Objective
Rewrite the material below with every "sidebar" changed to "side menu" and nothing else altered. Leave the pictures out.

========

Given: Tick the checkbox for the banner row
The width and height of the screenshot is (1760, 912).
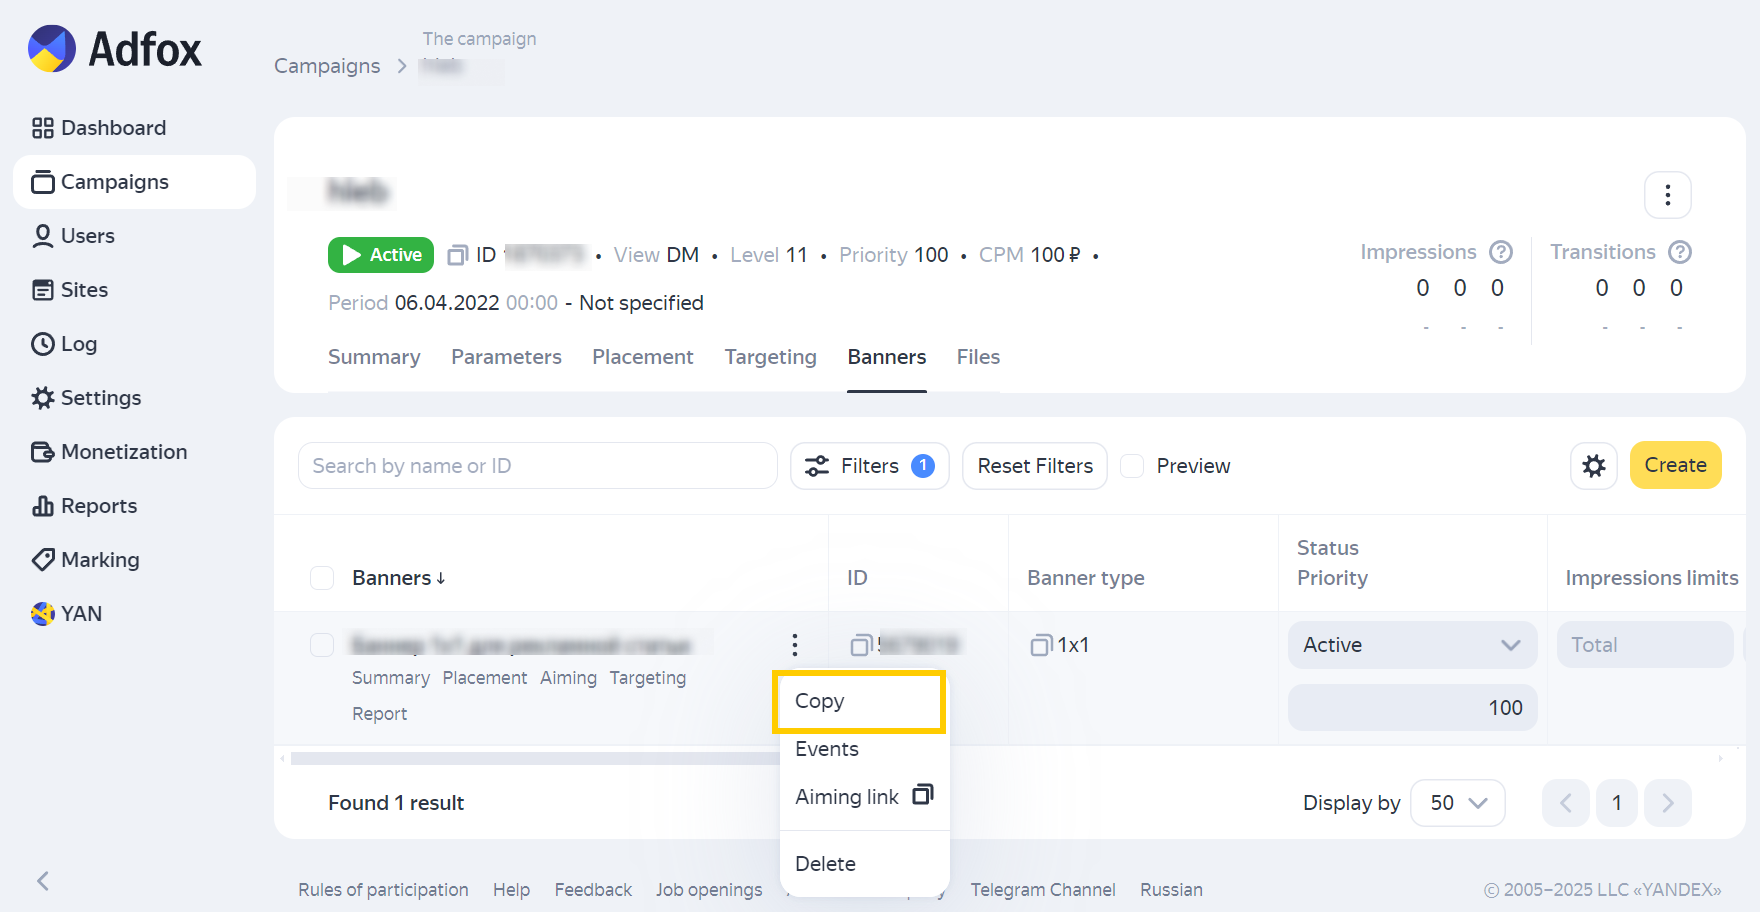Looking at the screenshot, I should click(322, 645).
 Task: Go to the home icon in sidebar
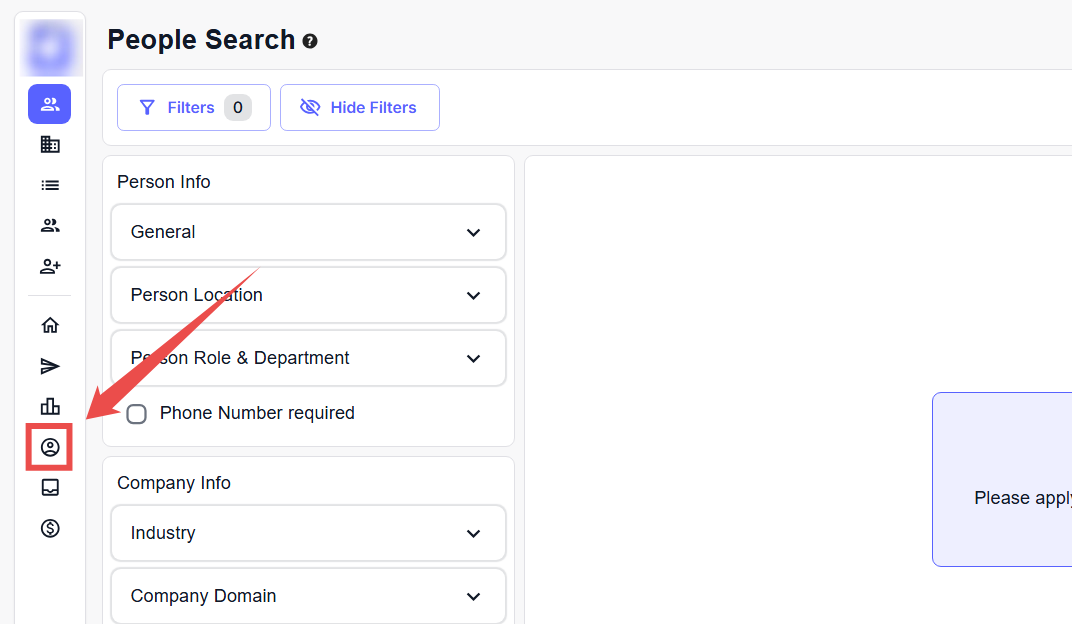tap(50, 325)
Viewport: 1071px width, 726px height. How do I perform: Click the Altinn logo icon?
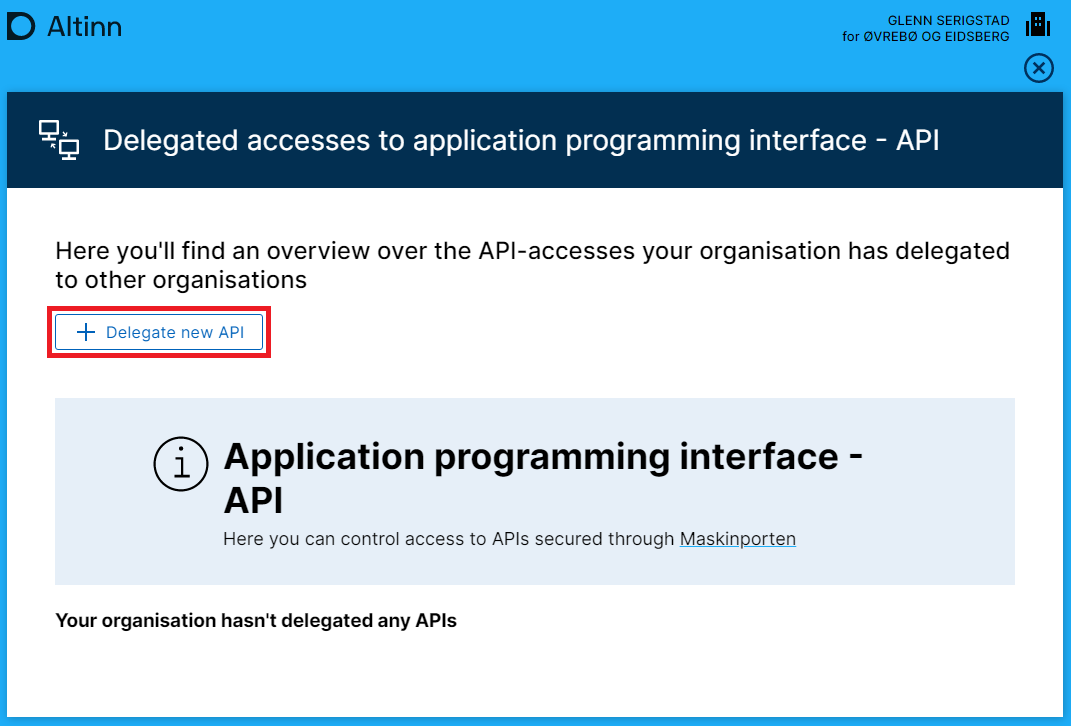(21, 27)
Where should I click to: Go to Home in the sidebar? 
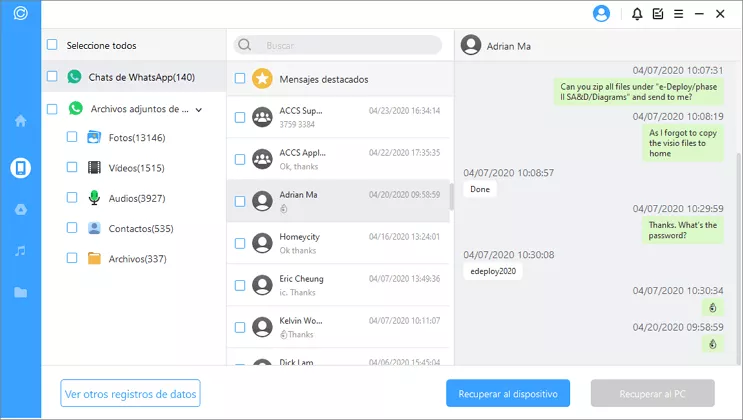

========

Output for this task
Given: Tick the checkbox for the banner row
The width and height of the screenshot is (1760, 912).
Looking at the screenshot, I should click(322, 645).
 Task: Go to the home icon in side menu
tap(50, 325)
Viewport: 1071px width, 726px height. How do I perform: Click the Altinn logo icon?
(21, 27)
Where should I click to: Go to Home in the side menu? 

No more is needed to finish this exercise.